THE BOTTOM LINE: Statins have been shown in multiple prospective studies to be safe for patients with chronic liver disease.22,23
Statin use and diabetes: Is there a link?
Recent studies have found an increased risk of new-onset type 2 diabetes in statin users, with a greater risk associated with higher potency statins, including rosuvastatin and atorvastatin.4,24 Although the exact mechanism is not known, statins may modify insulin signaling in peripheral tissues or directly impair insulin secretion.

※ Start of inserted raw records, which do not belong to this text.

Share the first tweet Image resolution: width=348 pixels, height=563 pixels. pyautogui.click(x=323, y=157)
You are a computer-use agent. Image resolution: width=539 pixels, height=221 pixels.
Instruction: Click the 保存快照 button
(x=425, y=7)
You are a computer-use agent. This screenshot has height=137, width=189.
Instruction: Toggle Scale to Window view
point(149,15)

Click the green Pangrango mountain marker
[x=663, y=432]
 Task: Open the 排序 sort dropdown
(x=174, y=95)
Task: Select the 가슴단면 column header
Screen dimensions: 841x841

The ACC/AHA guideline reports an excess rate of diabetes of one per 1000 patient-years for moderate-intensity therapy and 3 per 1000 patient years for high-intensity therapy.1 The 2013 meta-analysis found that the elevated risk of diabetes was relatively small (OR=1.09; 95% CI, 1.02-1.16).4 No difference among various statins was found.

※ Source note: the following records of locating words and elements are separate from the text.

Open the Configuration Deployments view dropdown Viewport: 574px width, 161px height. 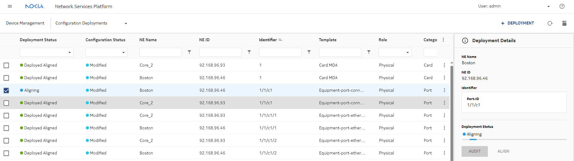click(x=126, y=23)
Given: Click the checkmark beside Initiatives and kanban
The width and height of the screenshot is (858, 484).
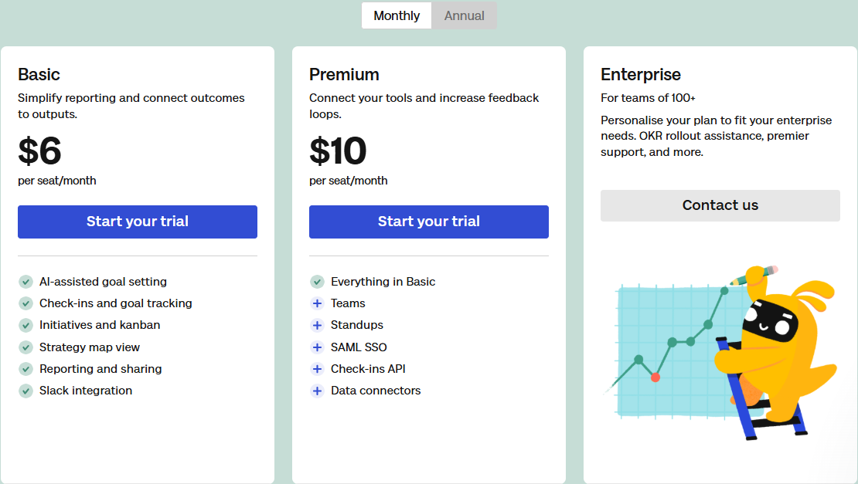Looking at the screenshot, I should pyautogui.click(x=26, y=325).
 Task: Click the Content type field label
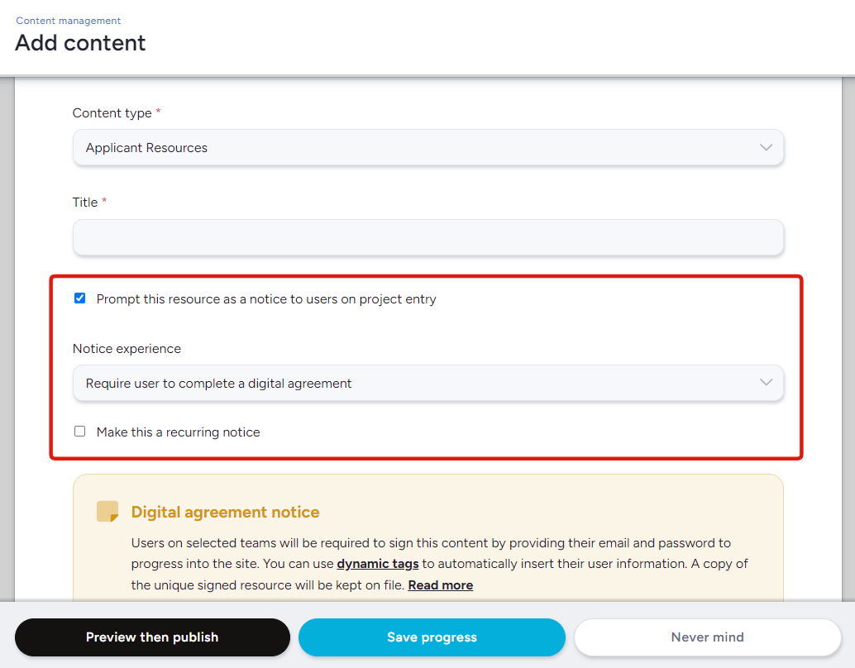[112, 113]
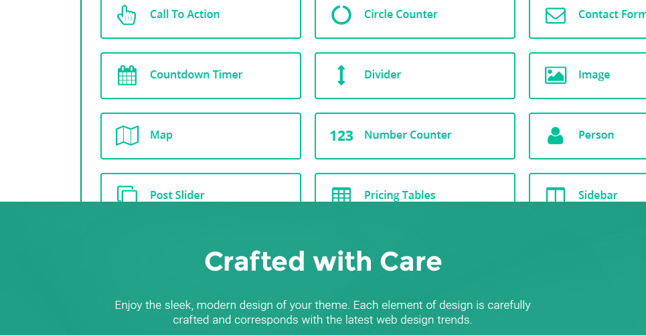Click the Person silhouette icon

[556, 135]
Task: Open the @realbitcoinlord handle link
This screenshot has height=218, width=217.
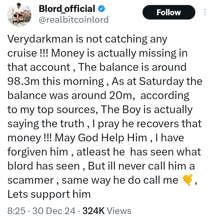Action: (x=74, y=20)
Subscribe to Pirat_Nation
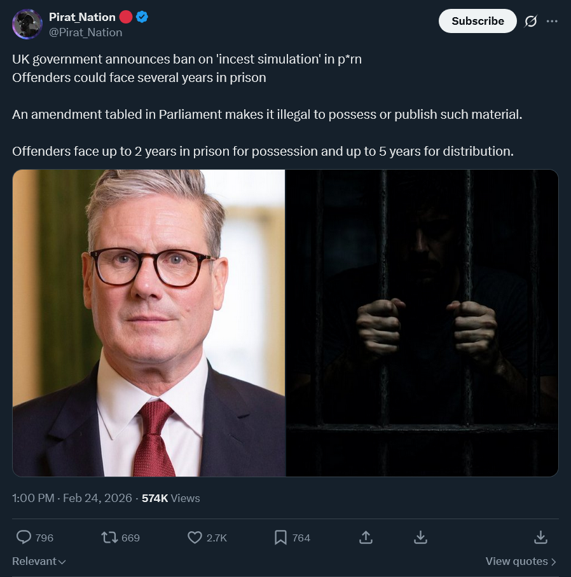 (x=478, y=21)
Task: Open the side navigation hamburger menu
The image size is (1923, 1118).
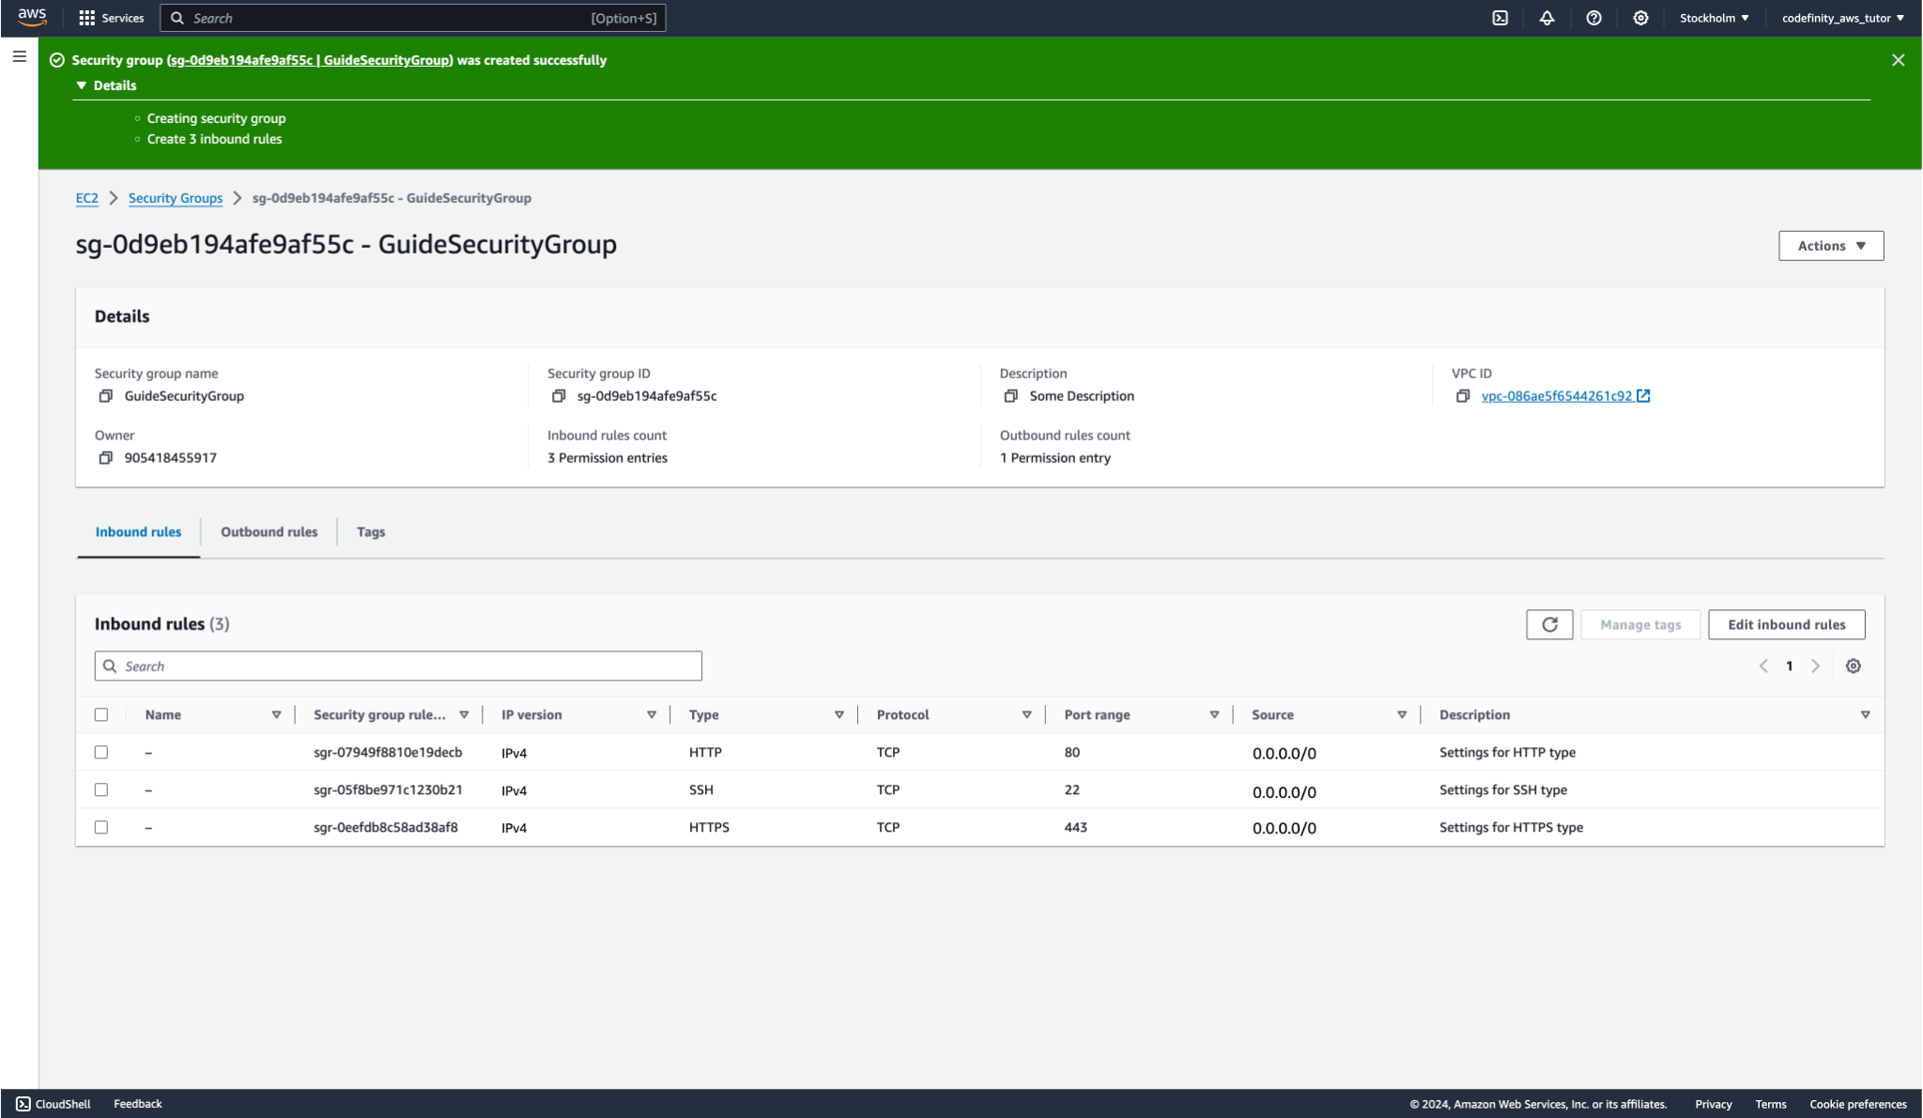Action: [19, 57]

In another meta-analysis—this one encompassing 17 RCTs and >110,000 patients—no statistically significant difference in the incidence of new-onset diabetes was seen based on either the specific statin being taken or the intensity of therapy (high vs moderate).24
THE BOTTOM LINE: Physicians should monitor patients taking statins for signs and symptoms of hyperglycemia.

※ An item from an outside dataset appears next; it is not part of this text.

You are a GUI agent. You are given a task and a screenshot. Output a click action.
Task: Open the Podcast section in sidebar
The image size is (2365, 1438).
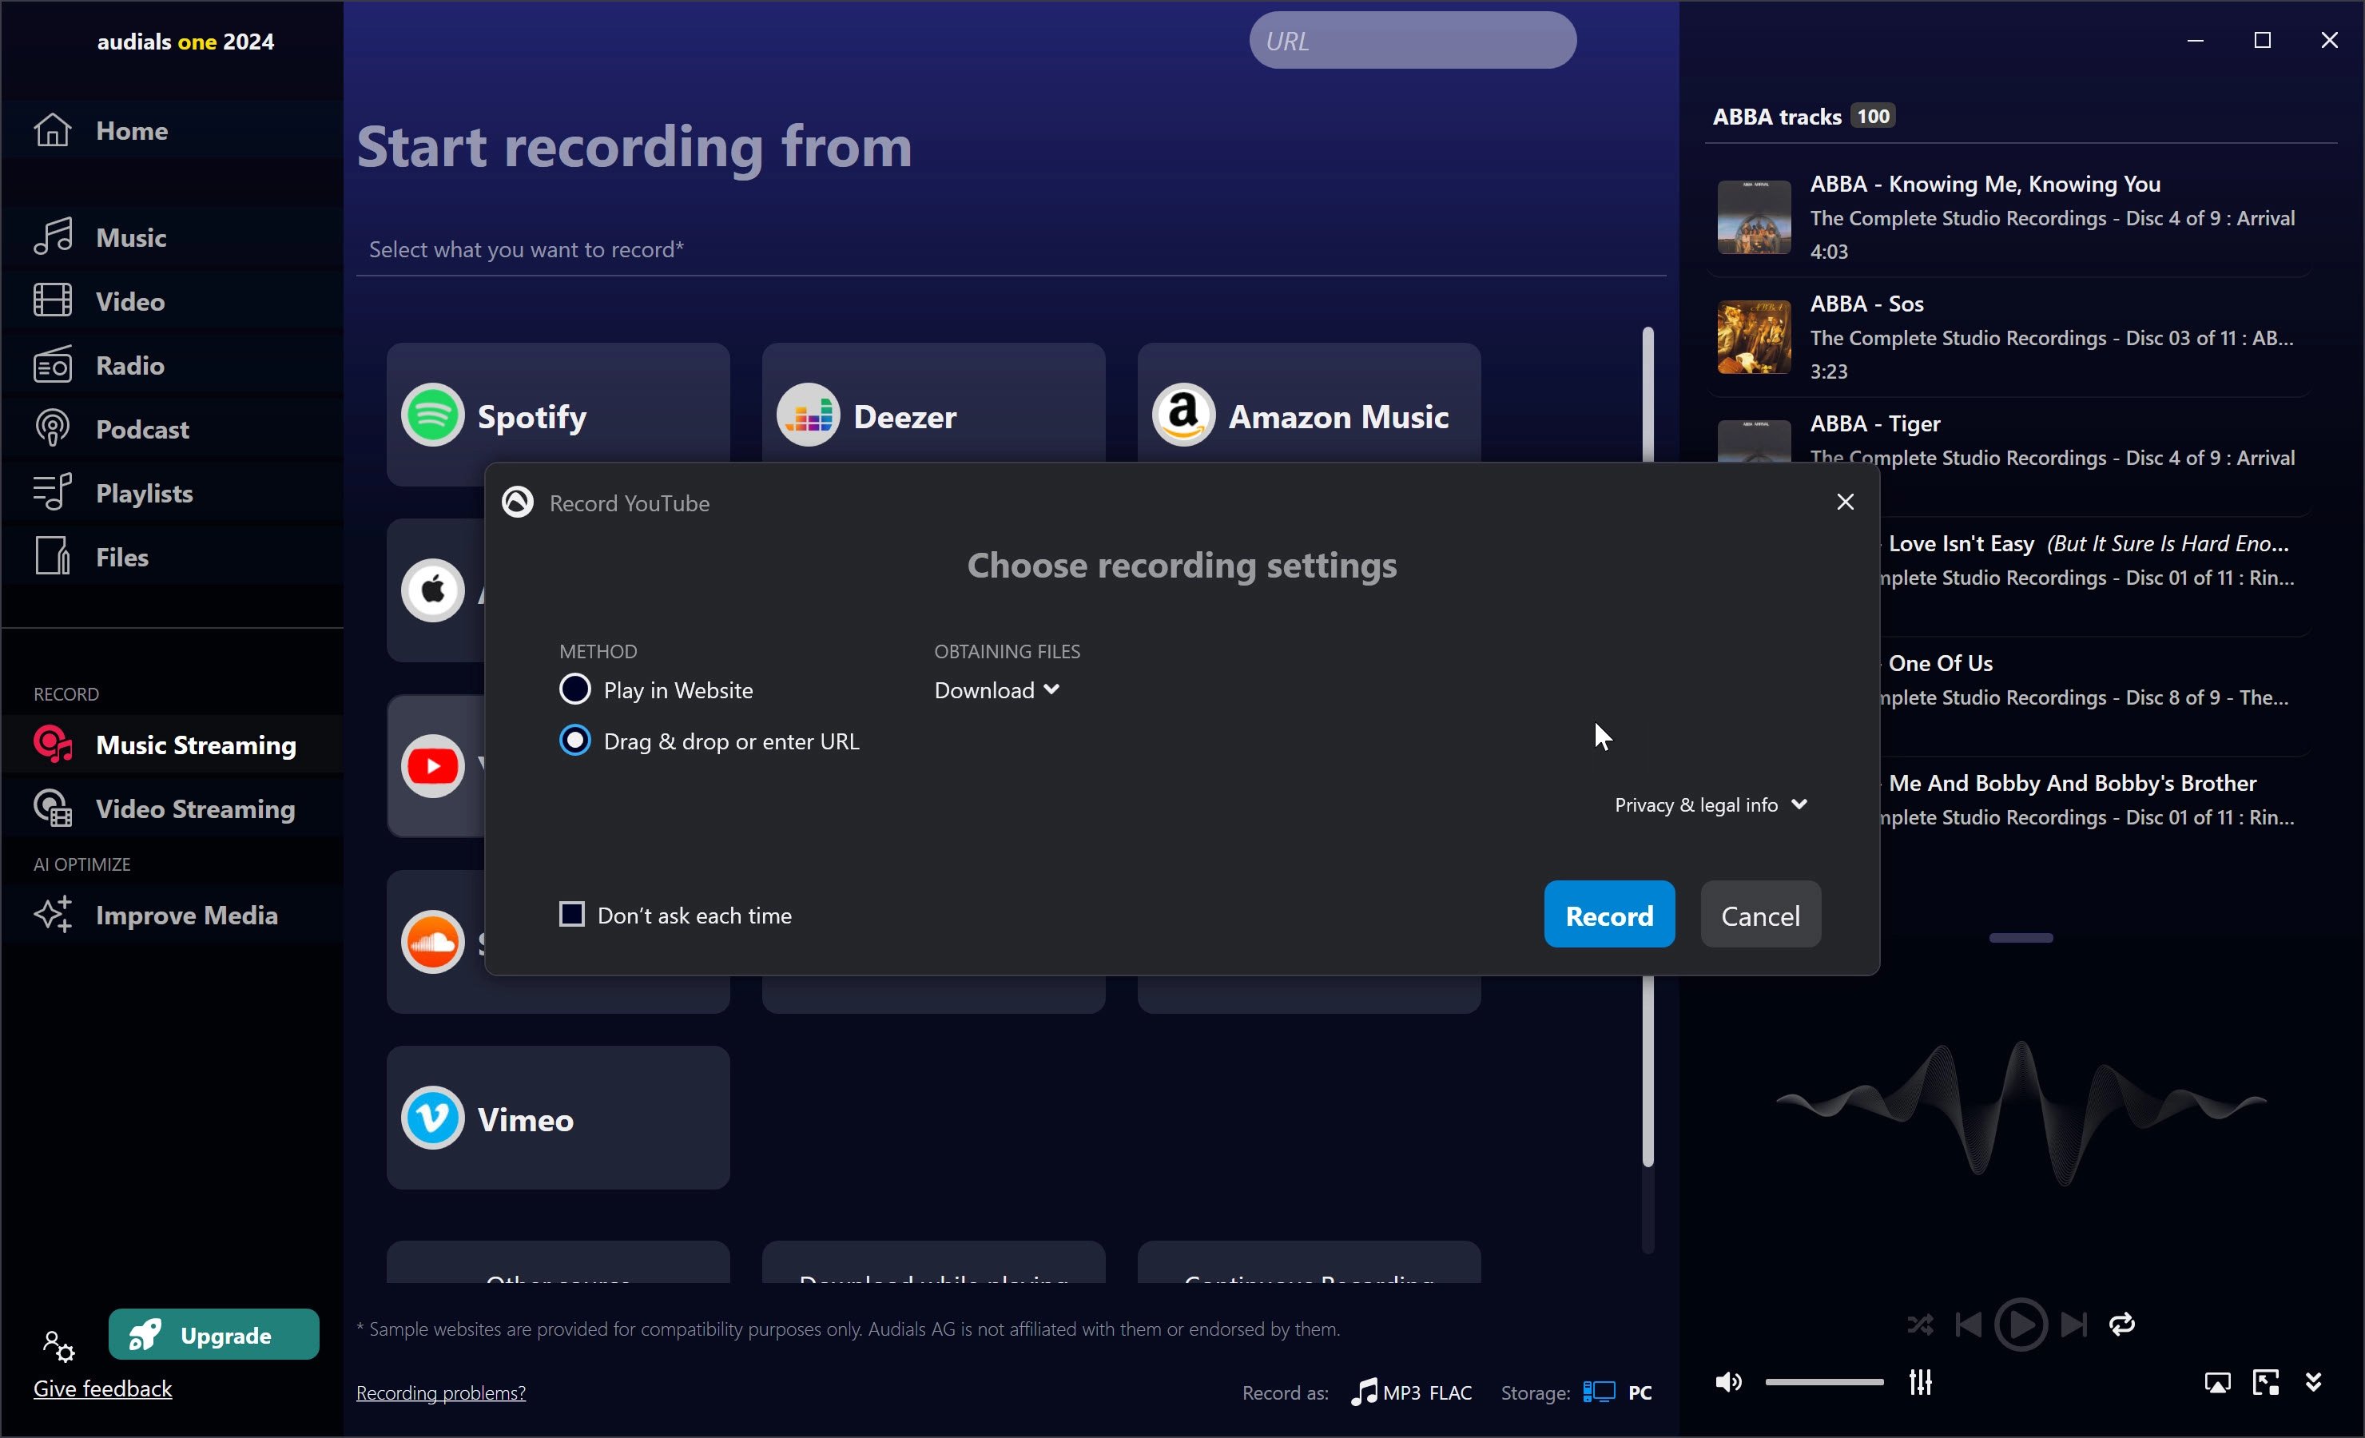click(142, 429)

Statins may be renoprotective
Statin use has been found to be associated with an increased risk of tubular proteinuria—an effect that is both dose- and potency-dependent.25 Nonetheless, it has been suggested that statins may be a rare example of a drug class that is renoprotective in the long term, despite having an increased rate of proteinuria in the short term.25
The evidence? In prospective studies, statin therapy has been shown to slow the progression of kidney disease in diverse patient populations, including renal transplant recipients and those with chronic kidney disease (CKD).26,27
The Kidney Expert Panel of the National Lipid Association (NLA) has concluded that statins do not appear to cause significant proteinuria or acute kidney injury. The panel does not recommend routine monitoring for proteinuria or kidney function in statin users unless otherwise indicated, but does recommend a lower dose for patients with CKD.28
THE BOTTOM LINE: Kidney Disease Improving Global Outcomes guidelines recommend that patients who have CKD, but are not on dialysis, be treated with statin therapy. Statins are contraindicated for patients on dialysis, as clinical trials have failed to show significant cardiovascular benefit.29
Intracerebral hemorrhage: Statins increase recurrence risk
In recent years there has been considerable concern about a statin-induced increased risk for intracerebral hemorrhage (ICH). In a major prospective study in which patients were put on high-dose statin therapy or placebo after an acute ischemic or hemorrhagic stroke, the overall incidence of a recurrent stroke was significantly lower in the statin group.30 Among those who’d had an ICH, however, the recurrence rate was 73% higher for patients taking statins.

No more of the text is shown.